### PROBLEM DESCRIPTION
Every entry in the listing below is to be output unchanged.

╔══

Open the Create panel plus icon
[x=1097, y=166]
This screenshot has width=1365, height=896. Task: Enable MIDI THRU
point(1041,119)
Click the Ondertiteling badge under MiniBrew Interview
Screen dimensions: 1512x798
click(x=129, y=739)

╚══

### EXERCISE RESULT
Open the Create panel plus icon
[x=1097, y=166]
This screenshot has width=1365, height=896. Task: Enable MIDI THRU
point(1041,119)
Click the Ondertiteling badge under MiniBrew Interview
Screen dimensions: 1512x798
click(x=129, y=739)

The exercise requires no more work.